- [TEXTO FORNECIDO]:
----
Corria o ano de 1871. Num Portugal volátil e em atraso, a destruição da filoxera tinha acabado de chegar ao país a partir das encostas do Douro. Descontentes, os jovens Eça de Queiroz e Ramalho Ortigão lançavam a primeira edição de ‘As Farpas’, um marco da literatura que serviu de crítica mordaz à política e sociedade nacionais da época.
Entretanto, no mesmo ano, Lewis Carroll lançava também uma obra que se viria a tornar referência na literatura universal: a famosa novela ‘Alice do Outro Lado do Espelho’, a qual tanto animaria a próspera mas sombria Inglaterra.
Uma das personagens mais memoráveis dessa obra é a Rainha Vermelha, a monarca xadrezista do País das Maravilhas. Não fosse Carroll britânico, seria até possível especular que a personalidade da Rainha Vermelha se baseou na personalidade de uma outra rainha vermelha - a Touriga Nacional, a mais prestigiosa das castas tintas portuguesas.
Tal como a figura régia de Carroll, a Touriga Nacional exala uma autoridade inata que a destaca no tabuleiro de xadrez da viticultura. E os motivos para isso são muitos e bons.
----
- [DADOS FORNECIDOS]:
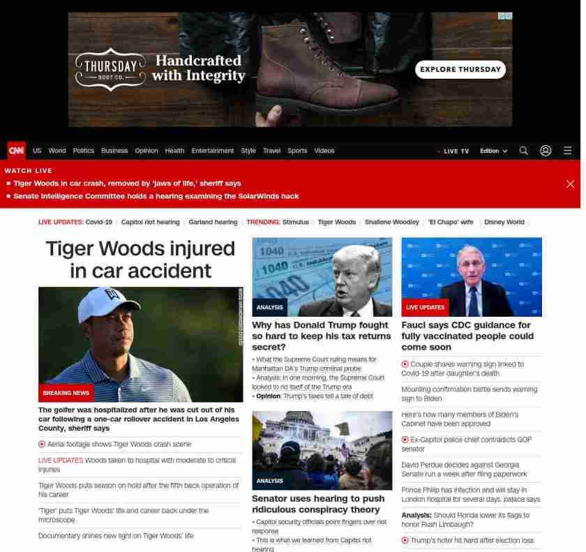Click play icon beside Couple shares warning sign
This screenshot has height=552, width=586.
pos(405,364)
----
- [DESAFIOS]:
A) No texto sobre a Touriga Nacional, em que ano Eça de Queiroz e Ramalho Ortigão lançaram a primeira edição de ‘As Farpas’?
B) Prossiga o texto sobre a Touriga Nacional a partir da sua última frase.
O material não tem qualquer papel neste exercício.

- [RESPOSTAS DADAS]:
A) Em 1871.

B)
No universo da novela, a exigente Rainha Vermelha é uma figura paradoxal de intensidade e graça. De forma semelhante, a Touriga Nacional é uma casta exigente e de contrastes: poderosa mas elegante, capaz de produzir vinhos com uma estrutura profunda e imponente, porém equilibrados num pedestal de sofisticação aromática.
Reina na vinha com natureza altiva, exigindo cuidados meticulosos e condições que estejam à altura do seu estatuto. Daí que a afamada citação da Rainha Vermelha “É preciso correr o mais rápido que puderes só para permaneceres no mesmo lugar” capte bem a relação entre os enólogos e a Touriga Nacional.
De facto, para desbloquear verdadeiramente o seu potencial, é necessário superar inúmeros desafios como a difícil condução das suas vinhas, os parcos rendimentos da casta ou a sua exagerada vitalidade foliar.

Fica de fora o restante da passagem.